Saved entries:
Start of Block
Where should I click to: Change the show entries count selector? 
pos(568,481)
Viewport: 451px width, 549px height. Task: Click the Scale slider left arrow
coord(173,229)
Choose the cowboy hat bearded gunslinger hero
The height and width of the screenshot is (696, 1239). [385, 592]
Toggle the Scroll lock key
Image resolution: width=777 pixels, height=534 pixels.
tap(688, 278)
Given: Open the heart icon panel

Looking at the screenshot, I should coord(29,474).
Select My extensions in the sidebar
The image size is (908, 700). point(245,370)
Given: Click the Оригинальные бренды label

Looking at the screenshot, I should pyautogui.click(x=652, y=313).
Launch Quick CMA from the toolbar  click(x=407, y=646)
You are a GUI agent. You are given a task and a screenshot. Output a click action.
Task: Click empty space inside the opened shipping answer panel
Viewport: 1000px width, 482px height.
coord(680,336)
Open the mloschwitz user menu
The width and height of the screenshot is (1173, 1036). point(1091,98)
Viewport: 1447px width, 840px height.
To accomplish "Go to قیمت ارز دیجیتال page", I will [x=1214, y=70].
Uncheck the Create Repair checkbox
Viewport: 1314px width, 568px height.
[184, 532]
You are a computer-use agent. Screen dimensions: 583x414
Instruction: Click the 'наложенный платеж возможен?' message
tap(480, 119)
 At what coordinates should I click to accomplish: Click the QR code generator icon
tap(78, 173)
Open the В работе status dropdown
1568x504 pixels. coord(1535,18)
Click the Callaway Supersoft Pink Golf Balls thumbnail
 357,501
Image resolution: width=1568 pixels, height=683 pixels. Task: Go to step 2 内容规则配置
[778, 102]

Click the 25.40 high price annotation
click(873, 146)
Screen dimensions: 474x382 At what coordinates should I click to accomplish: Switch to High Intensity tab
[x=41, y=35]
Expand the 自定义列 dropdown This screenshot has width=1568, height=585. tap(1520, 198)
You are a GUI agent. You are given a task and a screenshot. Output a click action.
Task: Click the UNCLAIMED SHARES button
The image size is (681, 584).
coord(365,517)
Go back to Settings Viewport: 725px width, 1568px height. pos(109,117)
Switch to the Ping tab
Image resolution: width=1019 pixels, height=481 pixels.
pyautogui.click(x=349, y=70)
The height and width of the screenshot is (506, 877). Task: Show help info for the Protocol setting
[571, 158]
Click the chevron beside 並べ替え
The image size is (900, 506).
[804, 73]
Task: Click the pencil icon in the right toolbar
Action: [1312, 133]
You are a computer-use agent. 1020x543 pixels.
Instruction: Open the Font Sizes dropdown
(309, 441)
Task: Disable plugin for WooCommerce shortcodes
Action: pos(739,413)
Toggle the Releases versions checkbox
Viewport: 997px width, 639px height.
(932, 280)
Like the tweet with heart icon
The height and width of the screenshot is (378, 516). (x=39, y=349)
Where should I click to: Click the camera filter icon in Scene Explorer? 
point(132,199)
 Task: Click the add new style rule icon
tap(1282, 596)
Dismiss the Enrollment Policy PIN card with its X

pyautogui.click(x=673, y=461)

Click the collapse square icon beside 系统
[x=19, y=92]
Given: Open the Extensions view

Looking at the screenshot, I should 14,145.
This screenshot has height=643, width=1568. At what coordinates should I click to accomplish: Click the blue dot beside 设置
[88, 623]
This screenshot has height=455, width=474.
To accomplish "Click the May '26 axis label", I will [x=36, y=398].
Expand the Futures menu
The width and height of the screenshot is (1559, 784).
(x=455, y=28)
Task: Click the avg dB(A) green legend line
End of Block
● **Work to be completed**
Word for word, repeat the line holding "This screenshot has height=455, width=474." and all lines after it through the end of the entries above.

● **Result**
This screenshot has height=455, width=474.
To accomplish "Click the May '26 axis label", I will [x=36, y=398].
Expand the Futures menu
The width and height of the screenshot is (1559, 784).
(x=455, y=28)
Task: Click the avg dB(A) green legend line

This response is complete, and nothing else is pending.